Ya, menulis, bagi saya, merupakan upaya melawan lupa, dan menyampaikan pendapat yang belum tentu suatu waktu kelak akan saya ucapkan karena faktor usia dan kesehatan yang menjadi misteri hidup siapa pun. Menulis juga merupakan sebuah terapi khusus untuk mendayagunakan ingatan, pengetahuan, niat-itikad, dan lain-lain.
Melalui tulisan-tulisan yang terpajang di Kompasiana, saya sudah menyelesaikan bagian-bagian yang menjadi ganjalan (ketiadaan kesempatan) ketika ada kawan yang bertanya atau meminta pendapat saya. Tersering saya memberi tahu kawan-kawan saya bahwa hal semacam “apa saja itu” sudah saya tuliskan dan terpajang di Kompasiana. Saya tidak usah susah-susah mengulang dengan bercerita secara lisan. Bahkan, tidak jarang, tulisan saya lebih lengkap daripada penyampaian saya secara lisan.
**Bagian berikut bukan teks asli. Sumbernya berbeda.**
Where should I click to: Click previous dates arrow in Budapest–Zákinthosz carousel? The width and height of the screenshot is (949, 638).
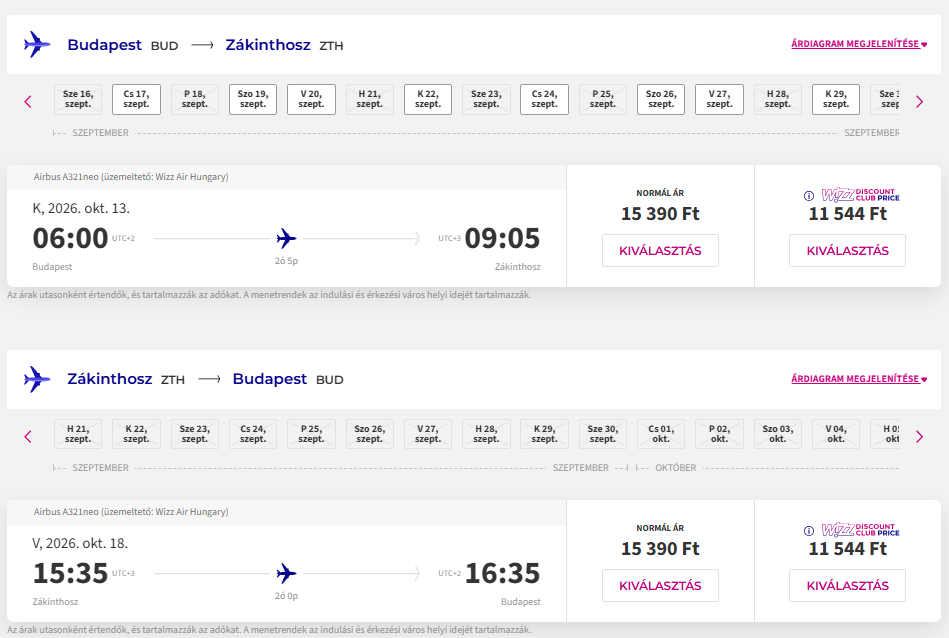[x=28, y=101]
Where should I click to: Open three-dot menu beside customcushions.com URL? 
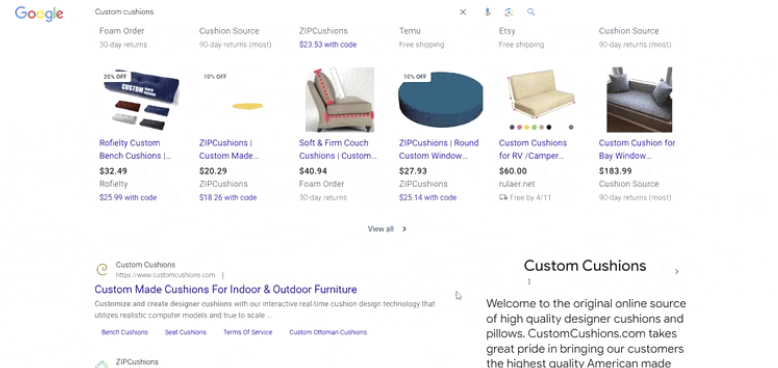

Puji Tuhan sampai pada 23 Januari 2016 saya masih menjadi seorang kompasianer, dan tetap diberi kesempatan memajang tulisan di Kompasiana. Tulisan terbaru saya, ya, ini, dengan label “Suduk” (Suka-Duka Kompasianer). Saya berharap Kompasiana selalu ada seperti adanya sekarang ini. Soal bertaburnya tulisan dari sebagian kompasianer yang tidak jelas visi-misinya, semua itu kembali kepada pertanggunjawaban hidup mereka sendiri. Terima kasih, Kompasiana!